----- Source document

Vladimir Samarin was born Vladimir Dmitrievich Sokolov March 2, 1913 in the central Russian city of Orel. In 1936, despite some troubles encountered due to his family's bourgeois background, he completed the local Institute and commenced a career teaching Russian literature in Voronezh.
Under German occupation in 1942-1944 Samarin wrote for the newspapers Rech (based in Orel) and Volia naroda . Upon arriving at a camp for displaced persons (DPs) in post-war Germany he continued his journalistic calling in new émigré publications. In addition to contributing anti-communist commentaries and short-stories to various journals, he was editor of Put' (1946-1949) and Posev (1949-1951) and a prominent member of the anti-communist Natsional'no-trudovoi soiuz (NTS). In 1951, Samarin emigrated to the United States, where he worked for a while as a copy-editor for the Chekhov Publishing House in New York. He continued to write for émigré journals such as Grani and Vozrozhdenie, and for the newspapers Novoe russkoe slovo and La pensée russe . In 1964, Samarin published his first collection of stories, Peschanaia otmel', which was followed by TSvet vremeni (1969), Teni na stene (1972) and Teplyi mramor (1976). In 1972, Samarin collected his travel sketches into the book Dalekaia zvezda . That same year, he published in English an impassioned account of the Russian Orthodox Church under Soviet rule, Triumphant Cain. An Outline of the Calvary of the Russian Church .

----------
----- Material

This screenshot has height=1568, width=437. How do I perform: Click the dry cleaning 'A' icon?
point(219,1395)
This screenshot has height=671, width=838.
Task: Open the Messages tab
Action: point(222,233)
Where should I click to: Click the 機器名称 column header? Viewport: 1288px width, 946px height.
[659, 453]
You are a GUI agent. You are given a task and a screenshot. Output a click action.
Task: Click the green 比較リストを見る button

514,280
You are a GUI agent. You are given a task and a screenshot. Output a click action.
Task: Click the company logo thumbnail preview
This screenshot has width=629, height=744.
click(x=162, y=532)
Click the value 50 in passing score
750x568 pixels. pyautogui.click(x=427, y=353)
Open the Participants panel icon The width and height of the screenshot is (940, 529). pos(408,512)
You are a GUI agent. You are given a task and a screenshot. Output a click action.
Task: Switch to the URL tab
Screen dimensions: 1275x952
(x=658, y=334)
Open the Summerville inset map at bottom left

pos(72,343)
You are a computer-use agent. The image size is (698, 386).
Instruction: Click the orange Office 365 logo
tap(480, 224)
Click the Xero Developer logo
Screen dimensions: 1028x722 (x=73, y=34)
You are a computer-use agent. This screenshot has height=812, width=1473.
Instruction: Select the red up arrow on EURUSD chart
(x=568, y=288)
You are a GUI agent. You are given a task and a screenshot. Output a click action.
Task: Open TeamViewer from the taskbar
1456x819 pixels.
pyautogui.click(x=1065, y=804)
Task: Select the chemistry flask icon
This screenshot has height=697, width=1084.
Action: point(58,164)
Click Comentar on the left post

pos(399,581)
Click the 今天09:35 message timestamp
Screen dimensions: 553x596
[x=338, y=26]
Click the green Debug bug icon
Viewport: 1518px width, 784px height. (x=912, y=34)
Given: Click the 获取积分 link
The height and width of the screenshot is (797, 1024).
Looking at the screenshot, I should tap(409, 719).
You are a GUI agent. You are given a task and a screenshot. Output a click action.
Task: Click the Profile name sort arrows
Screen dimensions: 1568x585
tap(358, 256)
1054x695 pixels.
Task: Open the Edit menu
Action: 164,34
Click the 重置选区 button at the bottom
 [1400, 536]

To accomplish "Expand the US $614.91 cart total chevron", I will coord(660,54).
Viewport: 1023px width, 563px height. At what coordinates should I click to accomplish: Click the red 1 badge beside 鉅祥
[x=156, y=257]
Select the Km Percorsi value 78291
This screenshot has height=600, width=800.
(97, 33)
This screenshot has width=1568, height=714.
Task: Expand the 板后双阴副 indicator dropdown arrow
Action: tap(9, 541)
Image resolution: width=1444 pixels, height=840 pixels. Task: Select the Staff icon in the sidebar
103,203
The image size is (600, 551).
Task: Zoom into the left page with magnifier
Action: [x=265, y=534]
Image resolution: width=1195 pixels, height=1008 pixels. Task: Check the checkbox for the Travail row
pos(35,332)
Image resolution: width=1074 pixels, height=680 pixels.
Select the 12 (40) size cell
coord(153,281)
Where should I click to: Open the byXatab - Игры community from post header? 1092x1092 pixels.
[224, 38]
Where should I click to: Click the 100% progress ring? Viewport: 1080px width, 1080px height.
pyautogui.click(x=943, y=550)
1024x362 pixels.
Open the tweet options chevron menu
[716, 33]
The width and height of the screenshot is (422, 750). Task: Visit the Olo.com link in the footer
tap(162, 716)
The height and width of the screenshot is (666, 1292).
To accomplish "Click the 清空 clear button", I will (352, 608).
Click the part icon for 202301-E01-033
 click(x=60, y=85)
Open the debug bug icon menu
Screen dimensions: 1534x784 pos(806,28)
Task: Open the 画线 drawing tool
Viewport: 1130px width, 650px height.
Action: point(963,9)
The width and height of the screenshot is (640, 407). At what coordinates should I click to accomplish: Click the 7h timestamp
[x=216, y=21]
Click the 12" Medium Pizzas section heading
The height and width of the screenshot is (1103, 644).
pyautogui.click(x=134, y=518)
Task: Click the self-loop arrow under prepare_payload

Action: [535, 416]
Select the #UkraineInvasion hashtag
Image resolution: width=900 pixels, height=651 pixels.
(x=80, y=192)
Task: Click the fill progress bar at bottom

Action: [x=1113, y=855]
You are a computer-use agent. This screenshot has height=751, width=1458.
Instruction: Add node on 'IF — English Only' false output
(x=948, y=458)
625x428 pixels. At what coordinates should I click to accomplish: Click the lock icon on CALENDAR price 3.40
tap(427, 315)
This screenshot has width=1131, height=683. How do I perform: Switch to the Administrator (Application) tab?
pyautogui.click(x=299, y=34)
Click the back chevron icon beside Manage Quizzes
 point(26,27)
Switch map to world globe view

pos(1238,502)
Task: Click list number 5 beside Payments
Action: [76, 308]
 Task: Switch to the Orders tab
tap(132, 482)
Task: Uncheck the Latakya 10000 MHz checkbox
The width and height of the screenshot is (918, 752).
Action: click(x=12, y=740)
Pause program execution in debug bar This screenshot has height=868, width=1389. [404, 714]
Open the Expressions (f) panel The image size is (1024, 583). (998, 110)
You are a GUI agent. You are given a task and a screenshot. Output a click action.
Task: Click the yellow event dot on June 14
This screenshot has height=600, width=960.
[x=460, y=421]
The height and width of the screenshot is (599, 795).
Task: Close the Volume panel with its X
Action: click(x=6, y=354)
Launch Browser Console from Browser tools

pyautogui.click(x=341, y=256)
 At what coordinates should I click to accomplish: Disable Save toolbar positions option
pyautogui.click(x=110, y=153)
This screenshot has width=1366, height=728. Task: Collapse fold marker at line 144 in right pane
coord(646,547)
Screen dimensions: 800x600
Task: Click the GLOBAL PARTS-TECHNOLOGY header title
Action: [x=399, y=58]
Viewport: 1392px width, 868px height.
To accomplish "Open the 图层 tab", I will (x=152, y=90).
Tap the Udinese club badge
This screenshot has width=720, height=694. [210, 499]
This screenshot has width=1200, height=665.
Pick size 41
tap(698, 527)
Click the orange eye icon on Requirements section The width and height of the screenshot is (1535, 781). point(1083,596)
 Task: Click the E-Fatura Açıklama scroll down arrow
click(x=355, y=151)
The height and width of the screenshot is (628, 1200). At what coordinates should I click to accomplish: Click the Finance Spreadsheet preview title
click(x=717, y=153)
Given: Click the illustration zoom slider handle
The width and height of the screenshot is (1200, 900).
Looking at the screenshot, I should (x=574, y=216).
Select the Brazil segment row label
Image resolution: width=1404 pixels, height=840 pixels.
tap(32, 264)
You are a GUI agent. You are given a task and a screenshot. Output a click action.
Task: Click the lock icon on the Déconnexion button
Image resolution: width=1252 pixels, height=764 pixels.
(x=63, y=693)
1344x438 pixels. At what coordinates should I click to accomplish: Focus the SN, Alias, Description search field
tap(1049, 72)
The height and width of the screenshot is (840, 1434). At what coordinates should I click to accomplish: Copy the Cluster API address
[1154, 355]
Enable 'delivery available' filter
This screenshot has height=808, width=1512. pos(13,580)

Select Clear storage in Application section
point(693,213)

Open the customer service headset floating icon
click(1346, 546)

----------

What is being asked: Write out the part of the Vladimir Samarin biography that opens with the words containing "Vladimir Samarin was" and closes with "literature in Voronezh.".

Solution:
Vladimir Samarin was born Vladimir Dmitrievich Sokolov March 2, 1913 in the central Russian city of Orel. In 1936, despite some troubles encountered due to his family's bourgeois background, he completed the local Institute and commenced a career teaching Russian literature in Voronezh.